* Work item
Exact copy, pictures excluded: output the lines from the opening of the entries through the line bearing "February 2009 (18, 1927)".

Stored data entries:
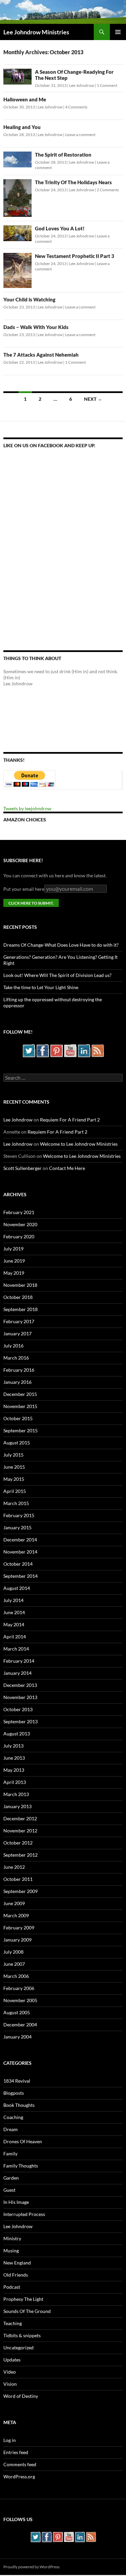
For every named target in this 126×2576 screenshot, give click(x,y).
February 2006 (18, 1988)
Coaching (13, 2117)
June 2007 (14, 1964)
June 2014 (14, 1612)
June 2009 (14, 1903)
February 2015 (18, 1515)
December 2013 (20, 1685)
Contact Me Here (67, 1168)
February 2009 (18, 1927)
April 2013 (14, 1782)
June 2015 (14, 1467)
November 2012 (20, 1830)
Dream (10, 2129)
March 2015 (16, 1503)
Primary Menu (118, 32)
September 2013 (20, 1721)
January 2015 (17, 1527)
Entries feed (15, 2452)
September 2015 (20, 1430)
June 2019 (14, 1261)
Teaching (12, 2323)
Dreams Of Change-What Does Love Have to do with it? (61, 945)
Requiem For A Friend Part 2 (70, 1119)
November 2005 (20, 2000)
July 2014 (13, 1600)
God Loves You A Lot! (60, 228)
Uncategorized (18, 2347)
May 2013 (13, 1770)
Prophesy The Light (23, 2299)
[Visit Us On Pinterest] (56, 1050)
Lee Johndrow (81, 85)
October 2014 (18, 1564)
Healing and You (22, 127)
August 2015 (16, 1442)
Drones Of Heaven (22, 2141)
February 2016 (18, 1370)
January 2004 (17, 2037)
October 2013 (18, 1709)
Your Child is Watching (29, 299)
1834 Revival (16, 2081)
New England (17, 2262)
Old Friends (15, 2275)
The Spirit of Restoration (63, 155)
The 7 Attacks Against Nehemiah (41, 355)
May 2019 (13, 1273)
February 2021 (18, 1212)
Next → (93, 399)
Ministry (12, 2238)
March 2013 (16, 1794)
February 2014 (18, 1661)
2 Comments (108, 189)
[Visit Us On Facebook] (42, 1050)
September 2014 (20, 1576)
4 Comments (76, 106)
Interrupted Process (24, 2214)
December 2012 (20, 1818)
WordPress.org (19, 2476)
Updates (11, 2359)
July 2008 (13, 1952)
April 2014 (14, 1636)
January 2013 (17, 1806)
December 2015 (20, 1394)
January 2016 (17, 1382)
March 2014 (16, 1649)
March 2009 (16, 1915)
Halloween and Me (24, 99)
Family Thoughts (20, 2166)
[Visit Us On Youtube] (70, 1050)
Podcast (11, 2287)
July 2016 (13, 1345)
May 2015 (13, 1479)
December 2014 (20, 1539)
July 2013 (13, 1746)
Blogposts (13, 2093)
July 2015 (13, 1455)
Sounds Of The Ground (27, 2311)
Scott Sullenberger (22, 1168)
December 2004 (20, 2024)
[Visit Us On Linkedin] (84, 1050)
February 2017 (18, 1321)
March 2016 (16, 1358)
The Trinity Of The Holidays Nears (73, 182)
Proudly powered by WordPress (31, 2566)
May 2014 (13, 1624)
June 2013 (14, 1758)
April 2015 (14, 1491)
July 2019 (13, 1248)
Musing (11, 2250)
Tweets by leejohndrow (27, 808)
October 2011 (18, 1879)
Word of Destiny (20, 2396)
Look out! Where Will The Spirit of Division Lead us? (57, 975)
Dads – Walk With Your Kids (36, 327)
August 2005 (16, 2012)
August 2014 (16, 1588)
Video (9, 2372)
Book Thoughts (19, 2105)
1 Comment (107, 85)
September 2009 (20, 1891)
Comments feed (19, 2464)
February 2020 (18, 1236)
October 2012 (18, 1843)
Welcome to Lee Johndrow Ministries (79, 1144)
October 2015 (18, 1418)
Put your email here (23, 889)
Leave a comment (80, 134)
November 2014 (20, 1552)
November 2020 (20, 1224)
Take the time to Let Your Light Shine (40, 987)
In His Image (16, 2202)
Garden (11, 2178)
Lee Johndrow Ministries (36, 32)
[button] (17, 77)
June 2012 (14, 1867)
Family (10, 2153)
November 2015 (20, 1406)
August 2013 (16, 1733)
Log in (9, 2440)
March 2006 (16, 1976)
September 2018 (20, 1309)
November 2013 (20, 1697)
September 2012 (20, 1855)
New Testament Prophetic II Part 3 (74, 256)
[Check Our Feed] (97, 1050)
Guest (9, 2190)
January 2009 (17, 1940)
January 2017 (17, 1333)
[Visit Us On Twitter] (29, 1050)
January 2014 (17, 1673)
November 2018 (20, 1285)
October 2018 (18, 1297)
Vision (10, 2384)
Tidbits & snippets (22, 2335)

* Expected output
For every named target in this 126×2576 screenshot, give click(x,y).
February 2006 (18, 1988)
Coaching (13, 2117)
June 2007 (14, 1964)
June 2014 (14, 1612)
June 2009 (14, 1903)
February 2015 (18, 1515)
December 2013 (20, 1685)
Contact Me Here (67, 1168)
February 2009 (18, 1927)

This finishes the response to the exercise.